Abstract

Mycobacterium-avium complex (MAC) is an intracellular pathogen and the most common cause of widely disseminated bacterial infection in patients with the acquired immunodeficiency syndrome (AIDS). MAC is infrequently seen in other immunocompromised adults, suggesting that the host defense defect allowing for MAC infection is relatively unique for AIDS. A system was developed for studying the immune response to MAC infection, utilizing MAC isolated from patients with AIDS and monocytes from normal controls and patients with AIDS. Phagocytosis, superoxide anion (SOA) production, and killing were measured.

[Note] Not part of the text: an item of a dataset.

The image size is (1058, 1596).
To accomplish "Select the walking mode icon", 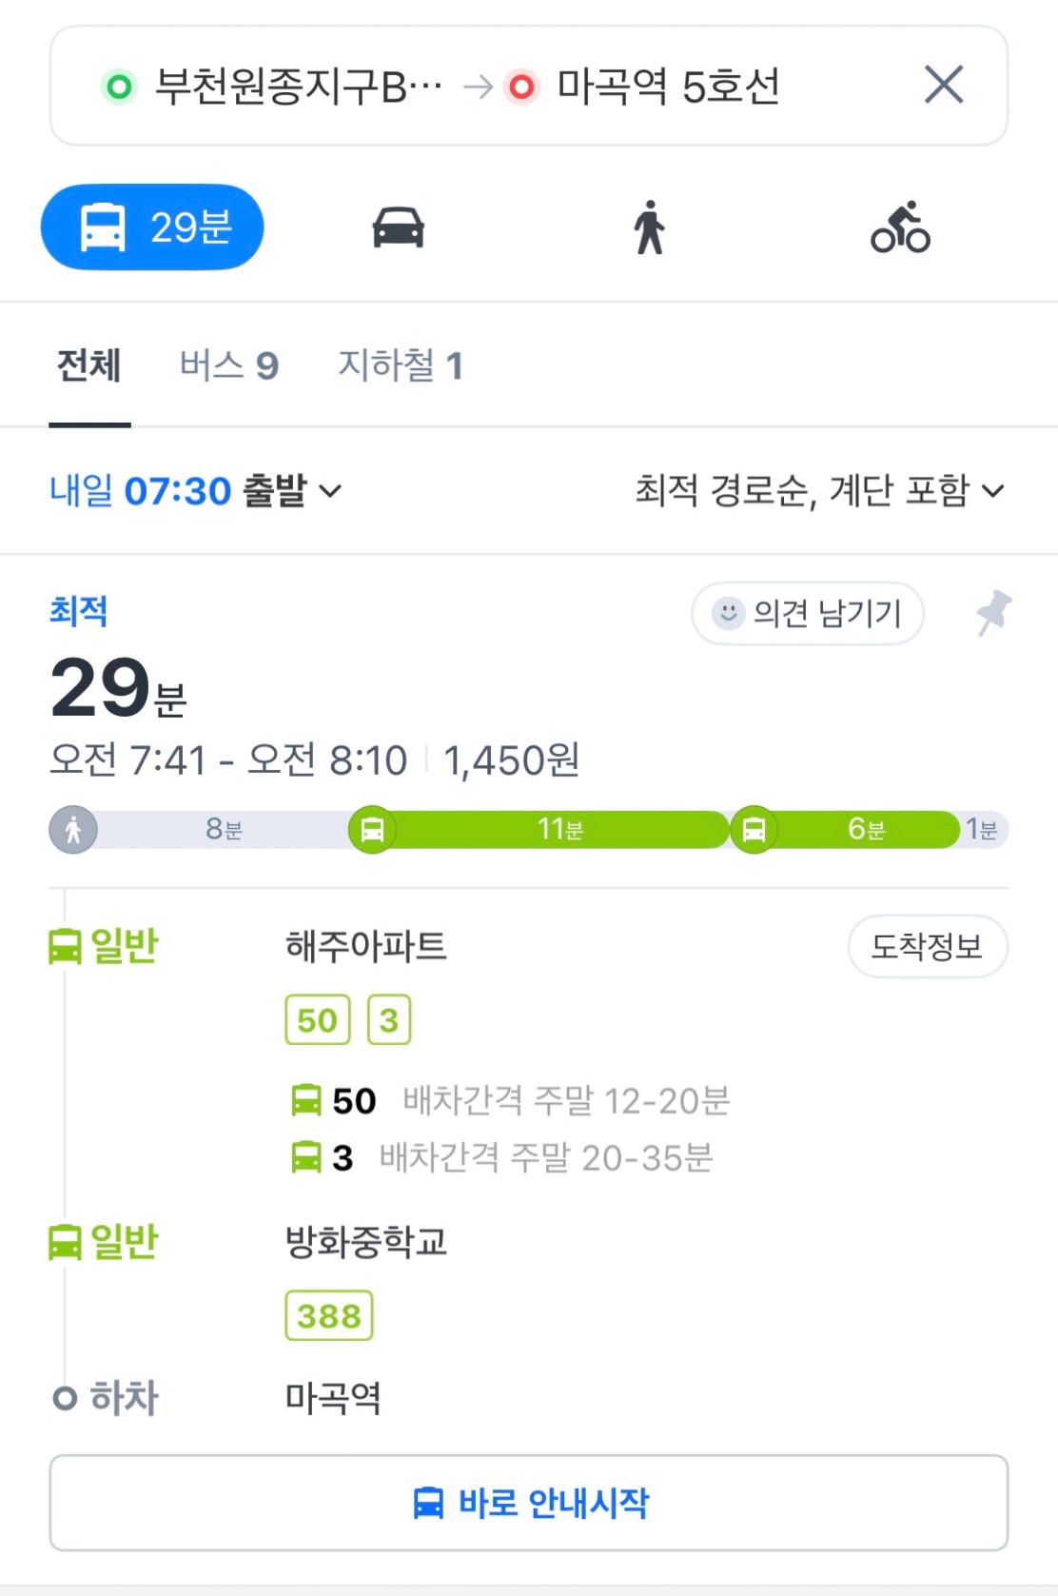I will (650, 227).

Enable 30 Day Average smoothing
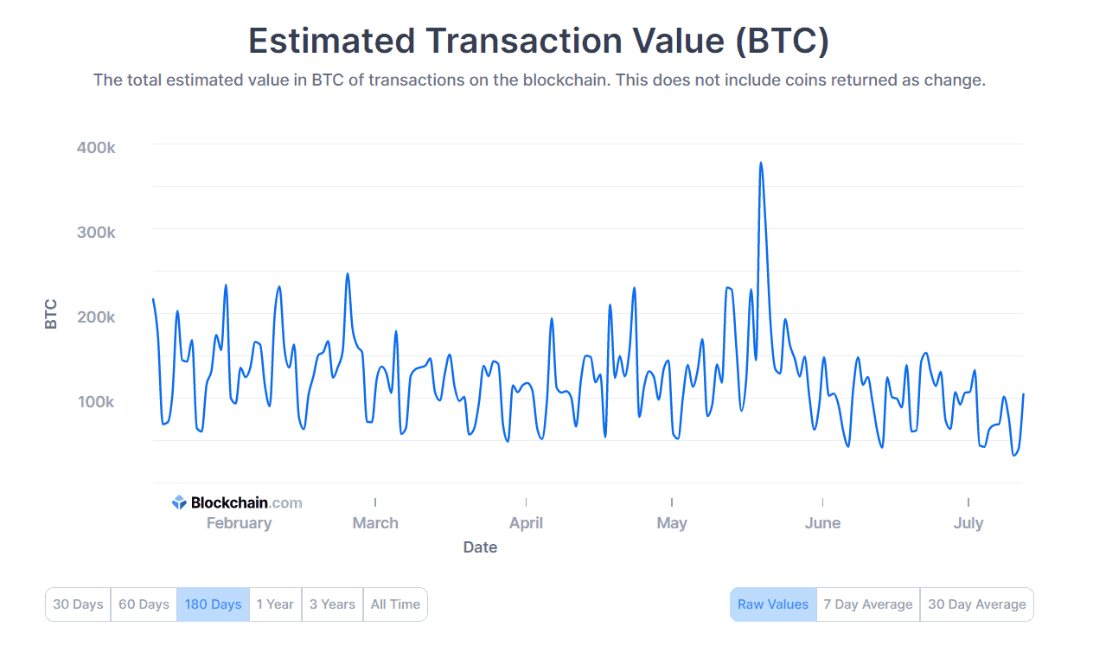tap(976, 604)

Monocytes from normal controls and AIDS patients were identical with respect to phagocytosis of MAC. In contrast, baseline SOA production was elevated in monocytes from patients compared to normal monocytes and was minimally augmented in response to either phorbol myristate acetate or MAC. Fourteen-day kinetic studies revealed in patients and controls a biphasic pattern with 50-99% killing of AIDS-derived MAC initially, followed always by a rapid outgrowth of surviving bacilli. Despite a modest enhancement of MAC killing by normal but not patients' monocytes pretreated with either recombinant interferon-gamma or recombinant tumor necrosis factor-alpha, outgrowth of MAC was always observed in both, typically faster in patients than in controls. Even monocytes in the presence of lymphocytes stimulated with interleukin-2 did not demonstrate enhanced MAC killing. In contrast, high-titered anti-MAC immune serum derived from a patient with polymyositis and disseminated MAC significantly enhanced the killing of MAC by monocytes from both AIDS patients and healthy controls and prevented their outgrowth. These findings suggest that the host defense defect allowing for MAC infection appears not to reside in the monocyte and that the in vitro lymphocyte functions examined in this study do not appear to play a major role. What role specific antibody plays in vivo in preventing disseminated MAC is uncertain, but the lack of such antibody may help explain the propensity for AIDS patients to develop systemic infection.